2. Diaphysis (corpus)
Pada penampang melintang merupakan segitiga dengan puncaknya
menghadap ke muka, sehingga corpus mempunyai tiga sisi yaitu margo
anterior (di sebelah muka), margo medialis (di sebelah medial) dan crista
interossea (di sebelah lateral) yang membatasi facies lateralis, facies
posterior dan facies medialis.Facies medialis langsung terdapat dibawah
kulit dan  margo anterior di sebelah proximal.
3. Epiphysis distalis (ujung bawah)
Ke arah medial bagian ini kuat menonjol dan disebut maleolus medialis
(mata kaki). Epiphysis distalis mempunyai tiga dataran sendi yaitu dataran
sendi yang vertikal (facies articularis melleolaris), dataran sendi yang
horizontal (facies articularis inferior) dan disebelah lateral terdapat
cekungan sendi (incisura fibularis).
Fisiologi
Menurut Long, B.C, fungsi tulang secara umum yaitu :
1. Menahan jaringan tubuh dan memberi bentuk kepada kerangka tubuh.
2. Melindungi organ-organ tubuh (contoh:tengkorak melindungi otak)
3.  Untuk pergerakan (otot melekat kepada tulang untuk berkontraksi dan bergerak).
4. Merupakan gudang untuk menyimpan mineral (contoh kalsium dan posfor)
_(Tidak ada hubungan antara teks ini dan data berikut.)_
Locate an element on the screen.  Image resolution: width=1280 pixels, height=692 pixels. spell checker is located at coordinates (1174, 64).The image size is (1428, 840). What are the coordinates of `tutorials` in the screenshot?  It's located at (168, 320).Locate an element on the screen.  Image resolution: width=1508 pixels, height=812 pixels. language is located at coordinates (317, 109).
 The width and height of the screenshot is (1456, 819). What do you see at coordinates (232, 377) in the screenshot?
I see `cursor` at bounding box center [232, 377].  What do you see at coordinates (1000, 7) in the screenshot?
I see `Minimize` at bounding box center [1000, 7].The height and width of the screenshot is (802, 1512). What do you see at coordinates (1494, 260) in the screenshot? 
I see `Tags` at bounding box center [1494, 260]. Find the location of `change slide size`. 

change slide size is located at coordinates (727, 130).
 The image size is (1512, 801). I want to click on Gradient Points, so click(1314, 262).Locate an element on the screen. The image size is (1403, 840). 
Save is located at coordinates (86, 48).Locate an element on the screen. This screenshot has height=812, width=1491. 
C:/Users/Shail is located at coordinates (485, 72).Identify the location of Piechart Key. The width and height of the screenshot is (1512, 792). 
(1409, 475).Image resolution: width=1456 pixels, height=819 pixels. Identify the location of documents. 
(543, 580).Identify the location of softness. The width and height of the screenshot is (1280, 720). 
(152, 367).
5. Hematopoiesis (tempat pembuatan sel darah merah dalam sum-sum tulang).

C. Etiologi
Menurut (Rasjad, 2009) penyebab paling utama fraktur tibia yang
disebabkan oleh pukulan yang membengkokkan sendi lutut dan merobek
ligamentum medialis sendi tersebut, benturan langsung pada tulang tibia misalnya
kecelakaan lalu lintas, serta kerapuhan struktur tulang. Penyebab terjadinya
fraktur yang diketahui adalah sebagai berikut :
1. Trauma langsung (direct)
Fraktur yang disebabkan oleh adanya benturan langsung pada jaringan tulang
seperti pada kecelakaan lalu lintas, jatuh dari ketinggian, dan benturan benda
keras oleh kekuatan langsung.
2. Trauma tidak langsung (indirect)
Fraktur yang bukan disebabkan oleh benturan langsung, tapi lebih disebabkan
oleh adanya beban yang berlebihan pada jaringan tulang atau otot , contohnya
seperti pada olahragawan atau pesenam yang menggunakan hanya satu
tangannya untuk menumpu beban badannya.
3. Trauma pathologis
Fraktur yang disebabkan oleh proses penyakit seperti osteomielitis,
osteosarkoma, osteomalacia, cushing syndrome, komplikasi kortison / ACTH,
osteogenesis imperfecta (gangguan congenital yang mempengaruhi
pembentukan osteoblast). Terjadi karena struktur tulang yang lemah dan
mudah patah.
a. Osteoporosis terjadi karena kecepatan reabsobsi tulang melebihi kecepatan
pembentukan tulang, sehingga akibatnya tulang menjadi keropos dan
rapuh dan dapat mengalami patah tulang.
b. Osteomilitis merupakan infeksi tulang dan sum-sum tulang yang
disebabkan oleh bakteri piogen dimana mikroorganisme berasal dari fokus
ditempat lain dan beredar melalui sirkulasi darah.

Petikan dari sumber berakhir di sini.